◆ **Your task**:
For each entry, repeat the text exactly and omit any picture it holds.

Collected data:
※

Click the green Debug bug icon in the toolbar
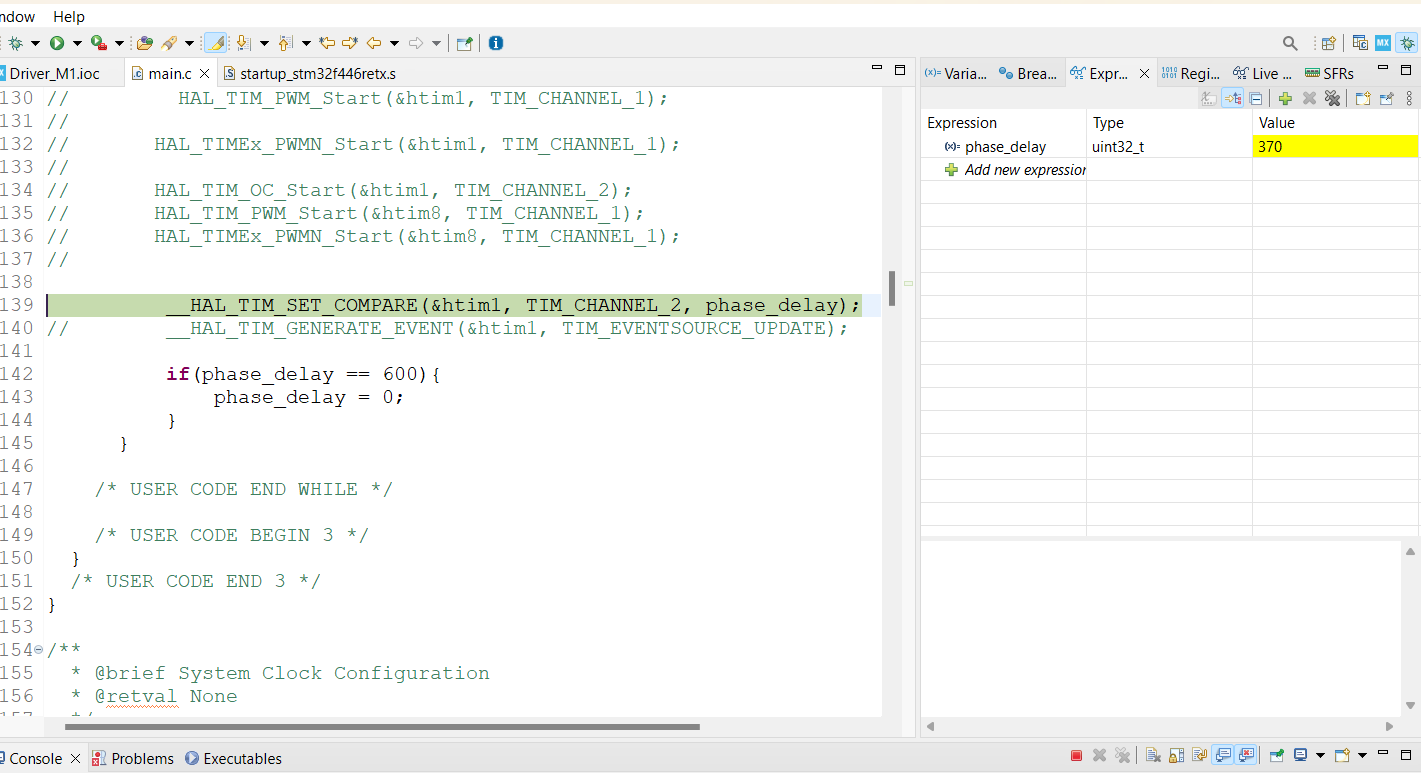16,43
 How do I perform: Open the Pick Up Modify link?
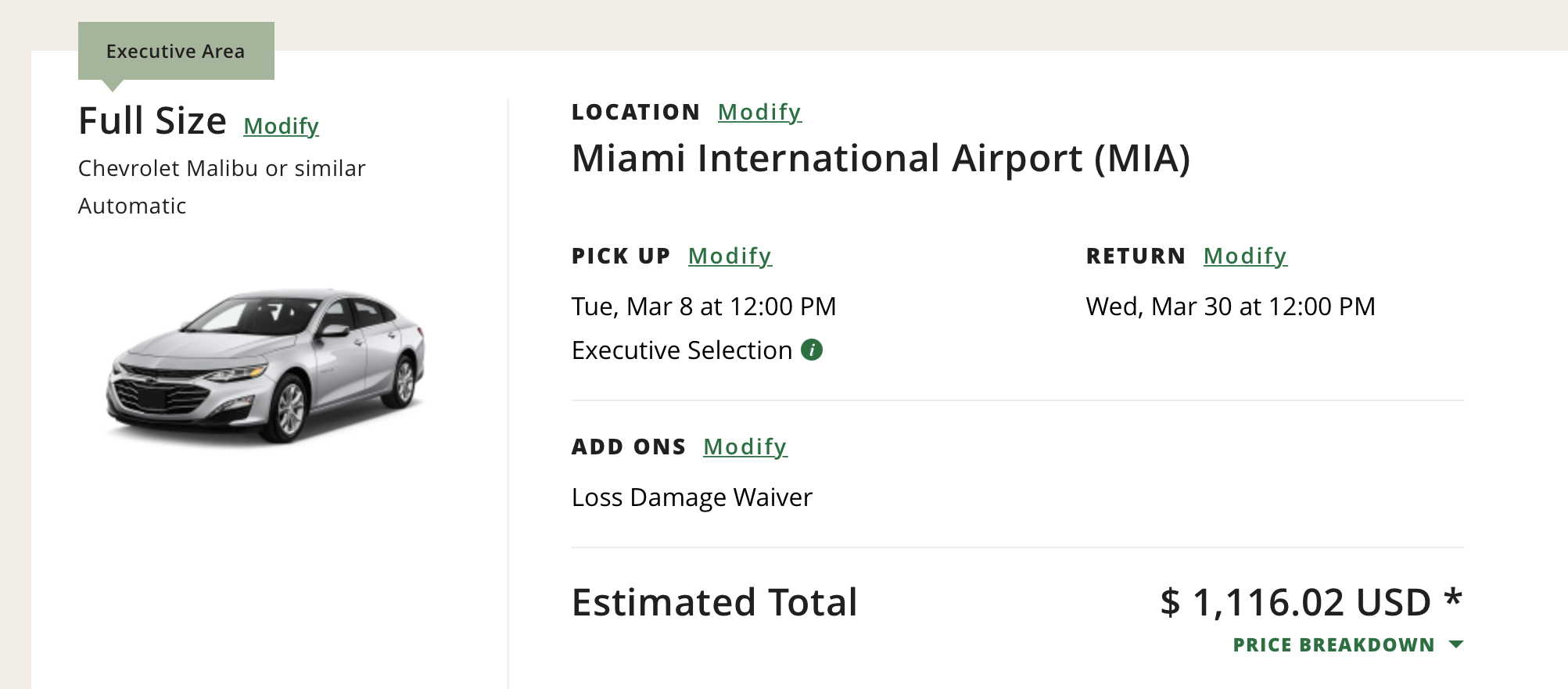[730, 256]
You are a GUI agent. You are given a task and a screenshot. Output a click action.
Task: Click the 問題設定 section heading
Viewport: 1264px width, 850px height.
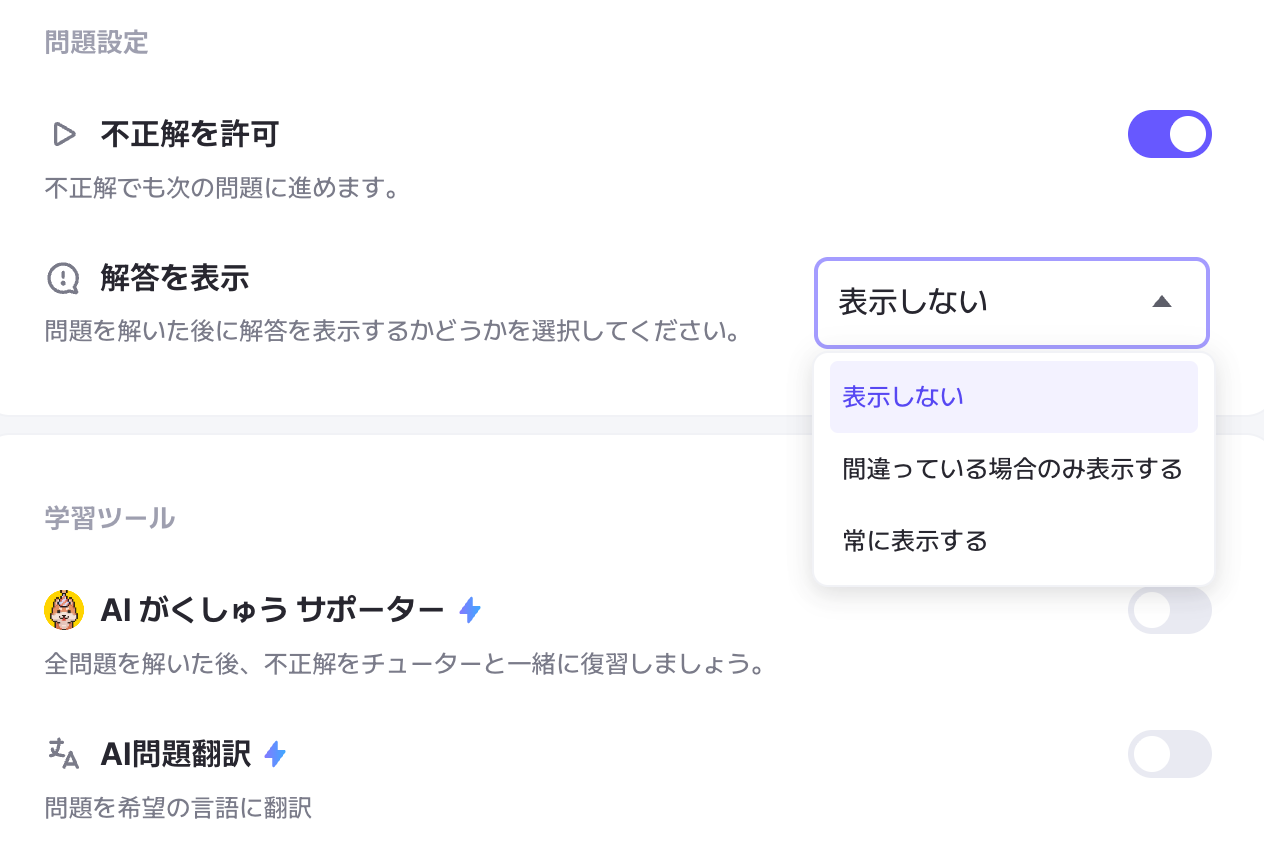click(x=97, y=42)
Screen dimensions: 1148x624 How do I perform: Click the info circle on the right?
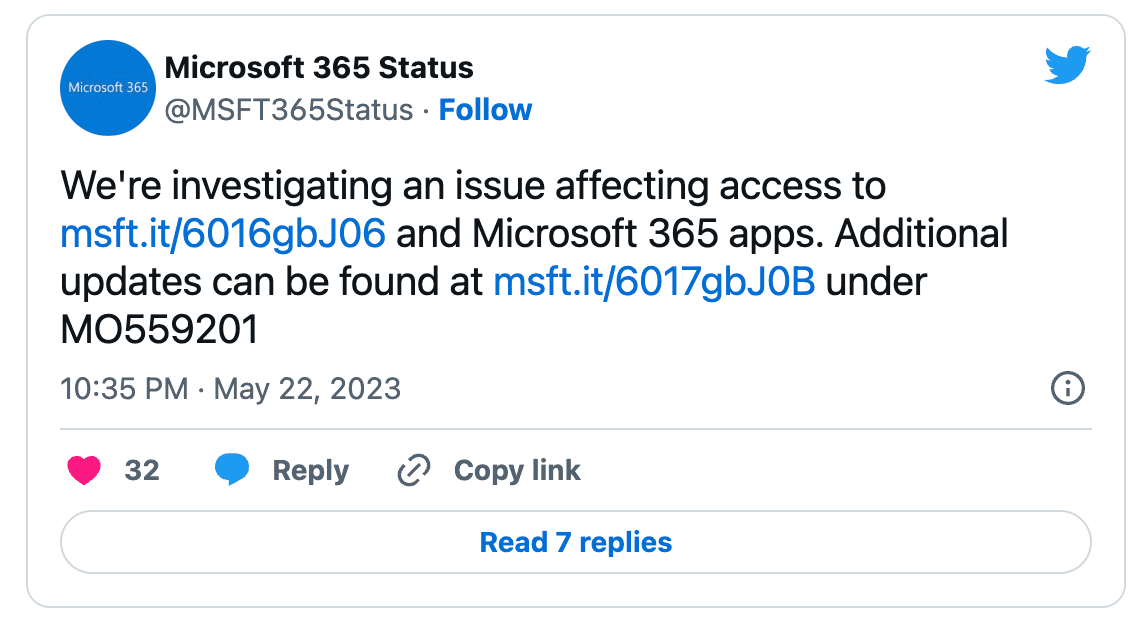[1067, 389]
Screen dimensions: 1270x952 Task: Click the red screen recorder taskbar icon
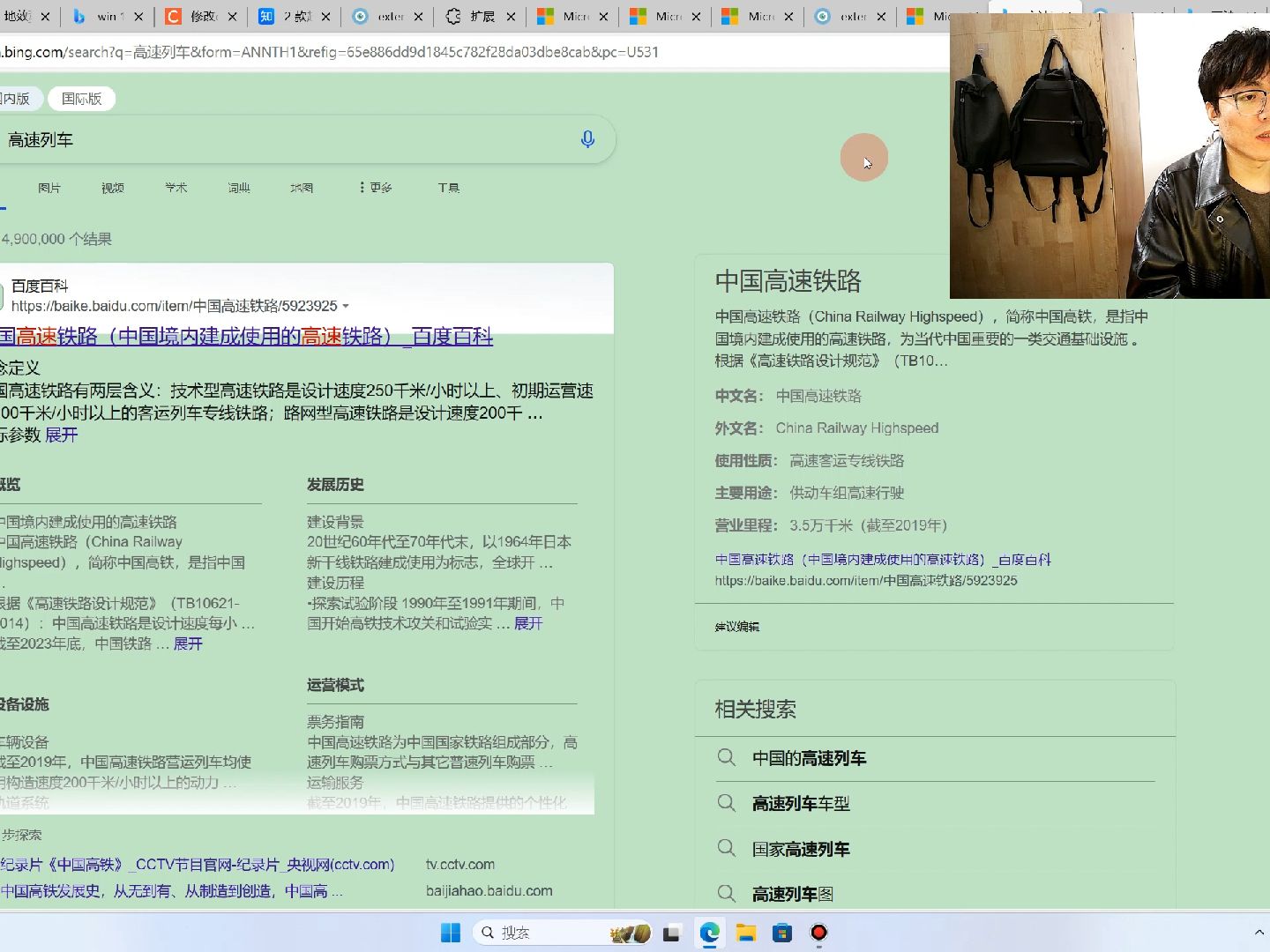point(818,933)
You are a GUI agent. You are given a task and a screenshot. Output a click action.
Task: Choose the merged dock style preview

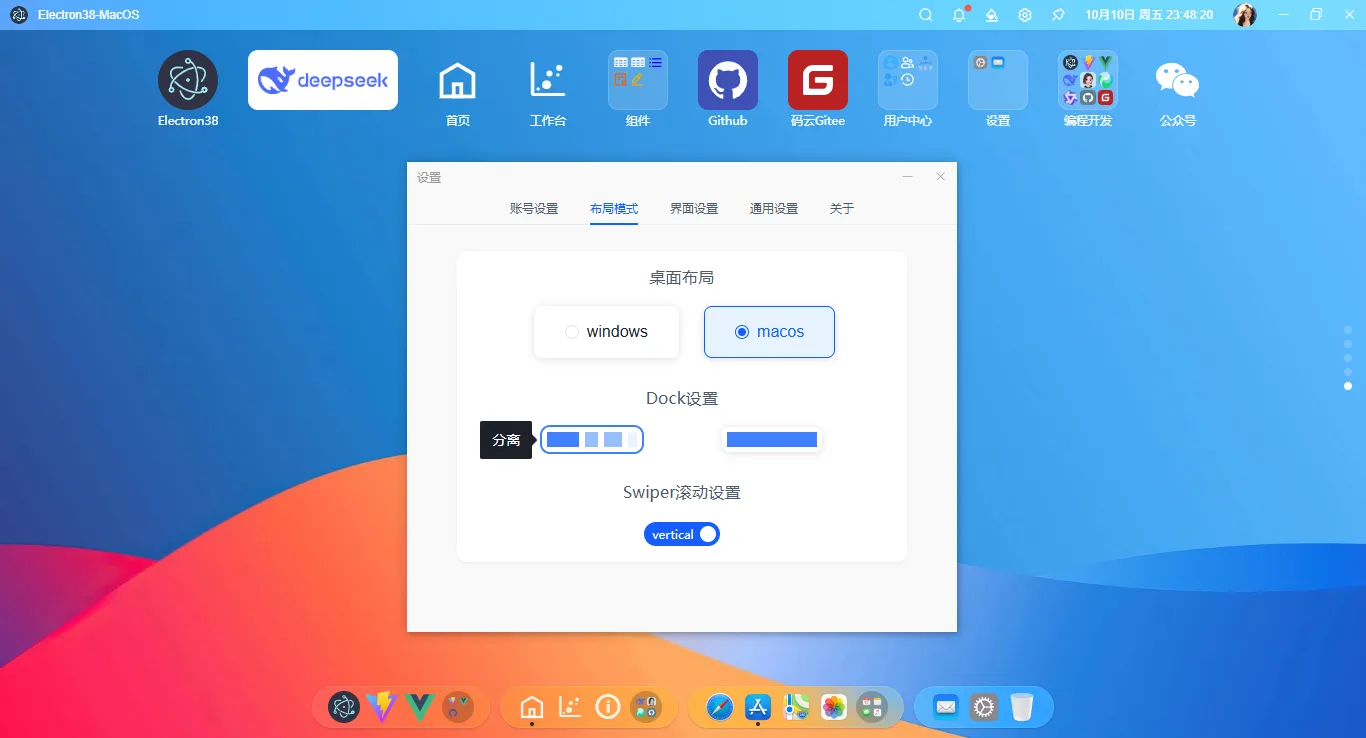[x=771, y=439]
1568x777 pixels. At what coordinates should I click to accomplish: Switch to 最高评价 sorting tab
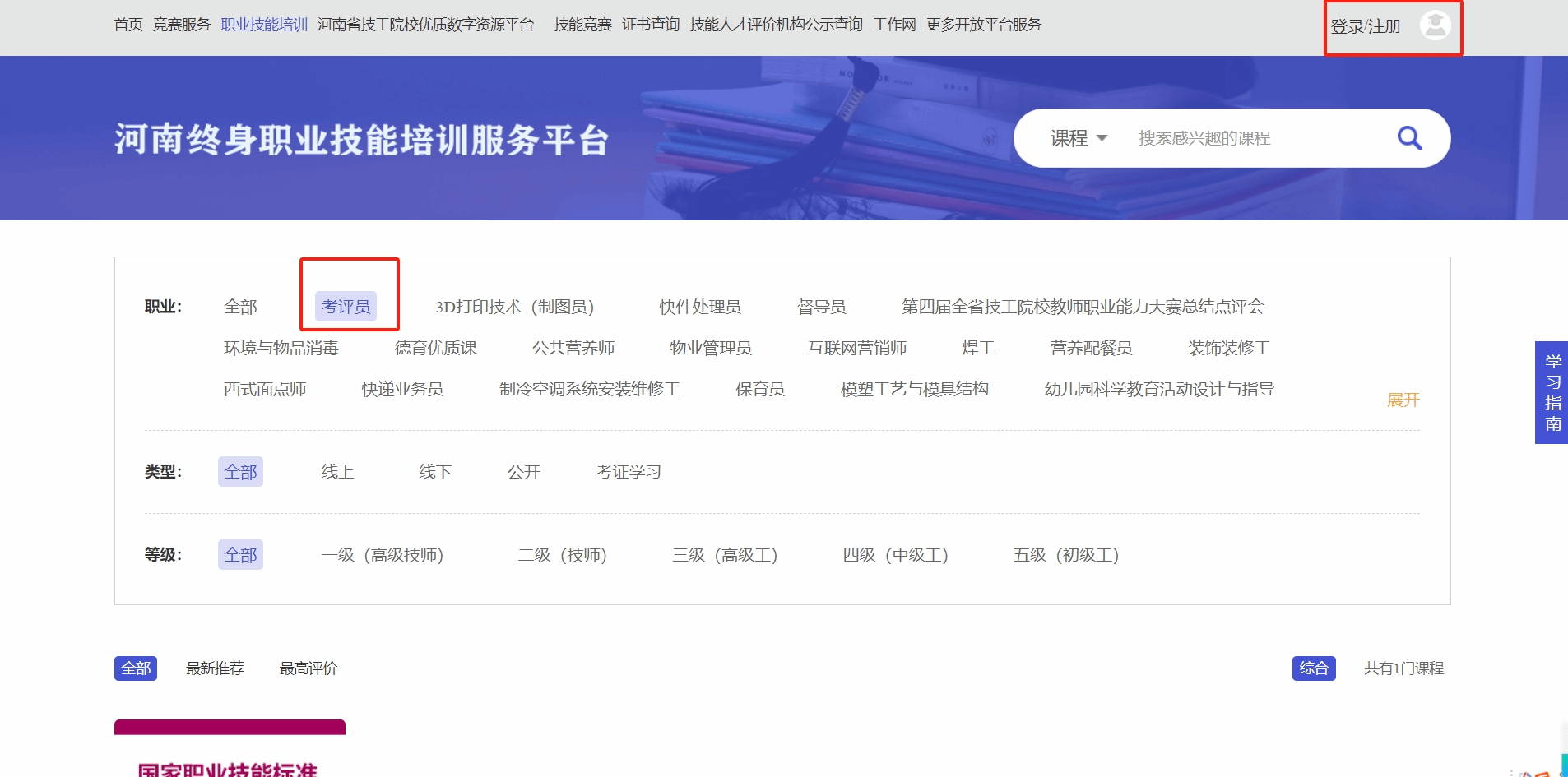click(x=308, y=668)
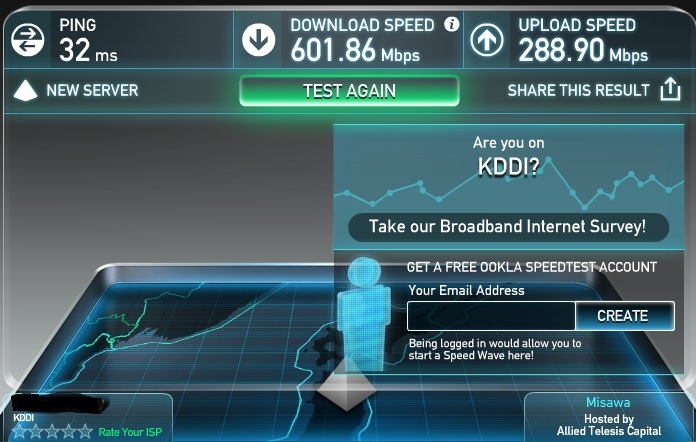Give the ISP a one-star rating

(x=19, y=431)
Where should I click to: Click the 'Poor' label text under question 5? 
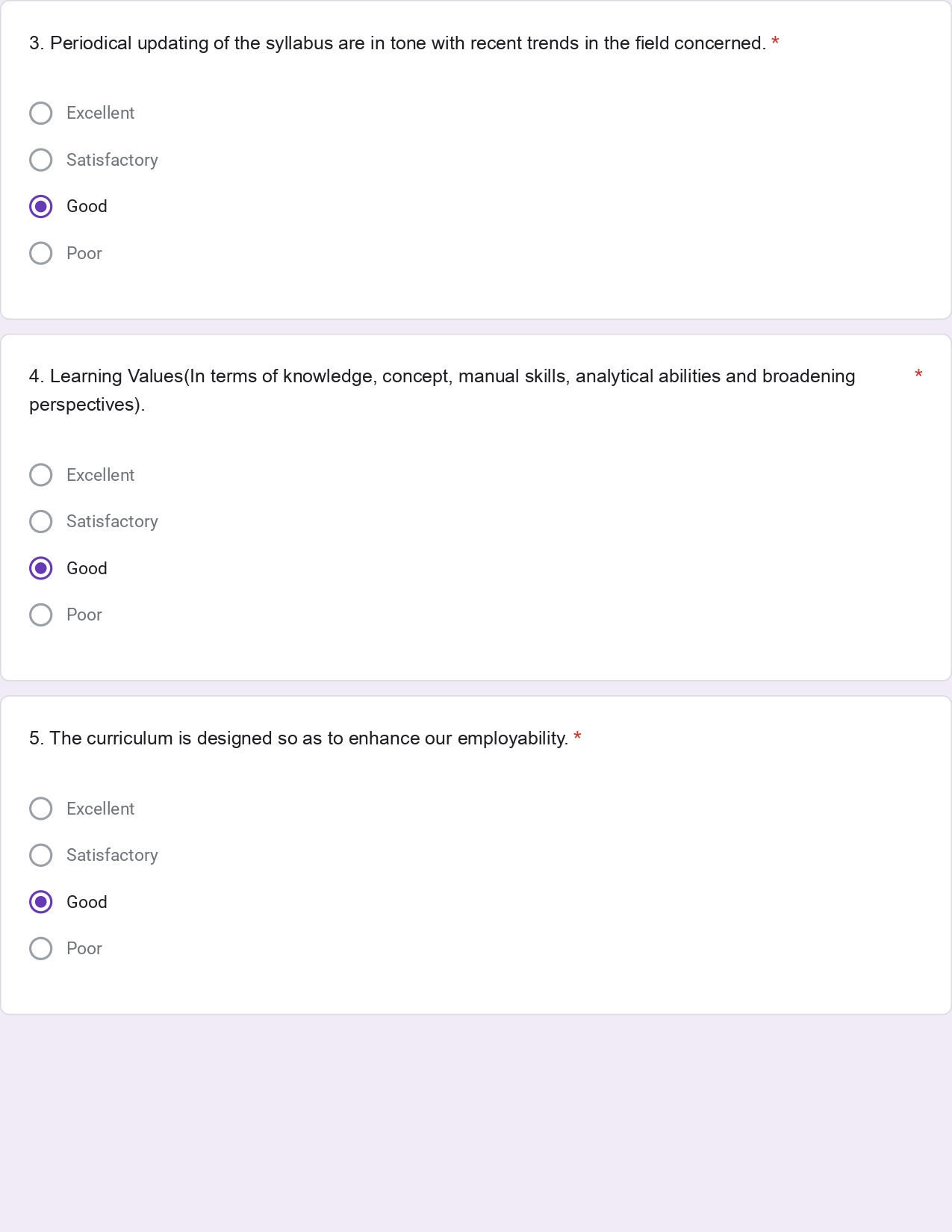point(84,948)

※

◆ **Exercise answer**:
Click the green Debug bug icon in the toolbar
16,43
 How do I perform: Open the Pick Up Modify link?
[730, 256]
You are a GUI agent. You are given a task and a screenshot. Output a click action.
Task: Click the 問題設定 section heading
Viewport: 1264px width, 850px height.
click(x=97, y=42)
Screen dimensions: 1148x624 How do I perform: Click the info circle on the right?
[1067, 389]
Screen dimensions: 1270x952 Task: Click the red screen recorder taskbar icon
point(818,933)
You are a GUI agent. You are given a task and a screenshot. Output a click action.
Task: Choose the merged dock style preview

[x=771, y=439]
1568x777 pixels. At what coordinates should I click to accomplish: Switch to 最高评价 sorting tab
click(x=308, y=668)
Give the ISP a one-star rating

(x=19, y=431)
Where should I click to: Click the 'Poor' label text under question 5? 
point(84,948)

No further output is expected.